An ABI defines how data structures or computational routines are accessed in machine code, which is a low-level, hardware-dependent format. In contrast, an API defines this access in source code, which is a relatively high-level, hardware-independent, often human-readable format. A common aspect of an ABI is the calling convention, which determines how data is provided as input to, or read as output from, computational routines. Examples of this are the x86 calling conventions.

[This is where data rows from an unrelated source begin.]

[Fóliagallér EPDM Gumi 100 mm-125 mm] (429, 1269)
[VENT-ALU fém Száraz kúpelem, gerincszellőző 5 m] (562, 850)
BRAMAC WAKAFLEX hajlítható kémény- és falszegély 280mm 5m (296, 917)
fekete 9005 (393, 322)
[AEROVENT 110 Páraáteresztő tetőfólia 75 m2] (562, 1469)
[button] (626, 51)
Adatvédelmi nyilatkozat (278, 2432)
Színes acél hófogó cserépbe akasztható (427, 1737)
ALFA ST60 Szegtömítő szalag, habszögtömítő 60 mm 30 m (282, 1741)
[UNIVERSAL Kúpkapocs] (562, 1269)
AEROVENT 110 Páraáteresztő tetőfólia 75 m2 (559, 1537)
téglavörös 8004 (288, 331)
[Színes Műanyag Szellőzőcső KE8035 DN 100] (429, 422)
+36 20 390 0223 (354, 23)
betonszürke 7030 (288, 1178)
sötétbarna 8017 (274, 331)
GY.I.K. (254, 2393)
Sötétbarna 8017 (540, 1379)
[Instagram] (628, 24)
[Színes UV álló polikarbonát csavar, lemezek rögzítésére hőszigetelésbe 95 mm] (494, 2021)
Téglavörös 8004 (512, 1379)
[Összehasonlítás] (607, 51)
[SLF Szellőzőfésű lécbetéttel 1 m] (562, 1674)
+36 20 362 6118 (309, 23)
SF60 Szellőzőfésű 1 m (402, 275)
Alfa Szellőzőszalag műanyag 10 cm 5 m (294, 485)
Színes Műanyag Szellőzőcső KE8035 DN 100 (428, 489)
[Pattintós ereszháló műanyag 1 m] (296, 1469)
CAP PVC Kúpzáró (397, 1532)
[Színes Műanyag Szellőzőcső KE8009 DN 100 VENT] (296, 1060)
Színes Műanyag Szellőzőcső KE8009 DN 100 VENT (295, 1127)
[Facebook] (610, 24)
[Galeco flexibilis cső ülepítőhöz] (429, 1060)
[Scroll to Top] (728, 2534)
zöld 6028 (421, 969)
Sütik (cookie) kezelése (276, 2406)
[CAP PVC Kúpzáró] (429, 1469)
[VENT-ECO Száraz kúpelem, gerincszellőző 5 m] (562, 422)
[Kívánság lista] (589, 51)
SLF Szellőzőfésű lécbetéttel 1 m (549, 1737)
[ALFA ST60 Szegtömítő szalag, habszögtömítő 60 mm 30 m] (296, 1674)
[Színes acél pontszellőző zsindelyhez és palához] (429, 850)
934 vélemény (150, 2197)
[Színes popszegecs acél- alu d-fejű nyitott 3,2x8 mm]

Adhering to an ABI (which may or may not be officially standardized) is usually the job of a compiler, operating system, or library author. However, an application programmer may have to deal with an ABI directly when writing a program in a mix of programming languages, or even compiling a program written in the same language with different compilers.

Description 
Details covered by an ABI include the following:
 Processor instruction set, with details like register file structure, stack organization, memory access types, etc.
 Sizes, layouts, and alignments of basic data types that the processor can directly access
 Calling convention, which controls how the arguments of functions are passed, and return values retrieved; for example, it controls the following:
 Whether all parameters are passed on the stack, or some are passed in registers
 Which registers are used for which function parameters
 Whether the first function parameter passed on the stack is pushed first or last
 How an application should make system calls to the operating system, and if the ABI specifies direct system calls rather than procedure calls to system call stubs, the system call numbers
 In the case of a complete operating system ABI, the binary format of object files, program libraries, etc.

Complete ABIs 
A complete ABI, such as the Intel Binary Compatibility Standard (iBCS), allows a program from one operating system supporting that ABI to run without modifications on any other such system, provided that necessary shared libraries are present, and similar prerequisites are fulfilled.

ABIs can also standardize details such as the C++ name mangling, exception propagation, and calling convention between compilers on the same platform, but do not require cross-platform compatibility.

Embedded ABIs 
An embedded-application binary interface (EABI) specifies standard conventions for file formats, data types, register usage, stack frame organization, and function parameter passing of an embedded software program, for use with an embedded operating system.

Compilers that support the EABI create object code that is compatible with code generated by other such compilers, allowing developers to link libraries generated with one compiler with object code generated with another compiler. Developers writing their own assembly language code may also interface with assembly generated by a compliant compiler.

EABIs are designed to optimize for performance within the limited resources of an embedded system. Therefore, EABIs omit most abstractions that are made between kernel and user code in complex operating systems. For example, dynamic linking may be avoided to allow smaller executables and faster loading, fixed register usage allows more compact stacks and kernel calls, and running the application in privileged mode allows direct access to custom hardware operation without the indirection of calling a device driver.  The choice of EABI can affect performance.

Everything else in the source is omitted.